Posted by Jennifer on April 25th, 2011

puppy-peeAre you at the end of your rope (um, leash?) cleaning up from your new dog’s housebreaking accidents inside? Feel like you’ve tried “everything” and your new furry family member still can’t seem to figure out that going to the bathroom on the rug is fraying your nerves ragged? Not to fear, potty busters are here! We’ve reduced our tips down to our “lucky 7″ that we’ve found can do the trick when all else seems to have failed.

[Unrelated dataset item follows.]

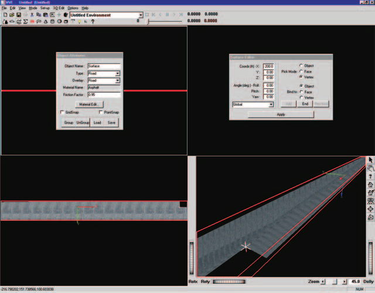The height and width of the screenshot is (293, 375).
Task: Click the sigma icon in second toolbar
Action: click(x=25, y=22)
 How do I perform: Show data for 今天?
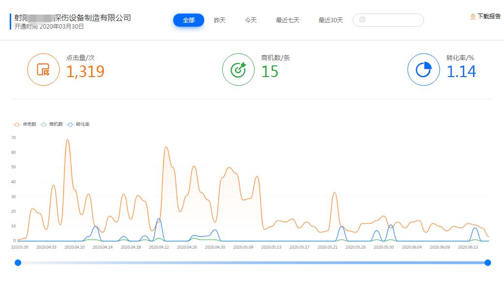[x=250, y=20]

This article is not meant to be a comprehensive step-by-step how to housebreak your new dog or puppy article.  For that, we suggest you follow the steps in our Housetraining Your Dog or Puppy article. And if you haven’t tried Crate Training your puppy or dog as a housebreaking method, then you might find that cures your housebreaking blues instantly. But some dogs – especially dogs that spent too much time in a pet store cage, or in a puppy mill where they were confined in a tiny area without ever being let out – those dogs need extra help from us to get their housebreaking back on track.

In our tips below, we call your new puppy or dog “Buddy” to make these tips easier to understand.

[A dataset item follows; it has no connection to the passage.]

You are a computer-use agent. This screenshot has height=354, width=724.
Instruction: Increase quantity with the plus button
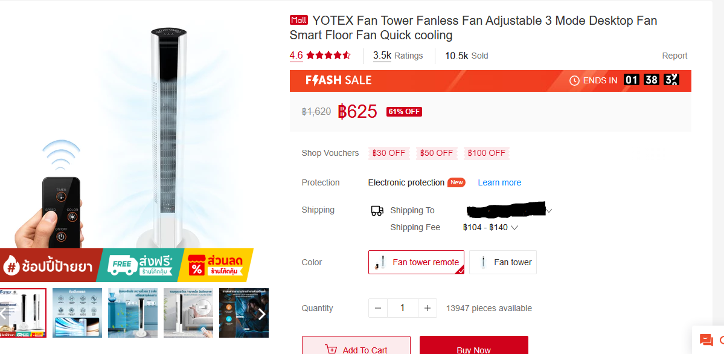click(x=427, y=308)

Tip #1: Establish a Potty Area. Has Buddy ever gone to the bathroom where you want him to go? More than once? If he has, then that’s your potty area! That is where you should take him every time you want him to go the bathroom.

Tip #2: Establish a Gray Zone. This is an area where it’s OK that Buddy goes to the bathroom, though it may not be where you’d like him to go full-time in the future. Put Buddy in the Gray Zone whenever you aren’t directly supervising him – supervising means EYES ON BUDDY not just in the same room! The location of your Gray Zone depends on your dog’s size, your home, your climate, etc. A bathroom, outdoor dog run, or securely fenced yard are examples. If indoors, ideally use a space you don’t use much — many people use their kitchen, but then expect the dog to magically not go in the kitchen when they are home! A bathroom or other less-used hard-floored room (or safe area outside) is better. Lock the dog out of the Gray Zone when you are home and want them to hold it till you go outside.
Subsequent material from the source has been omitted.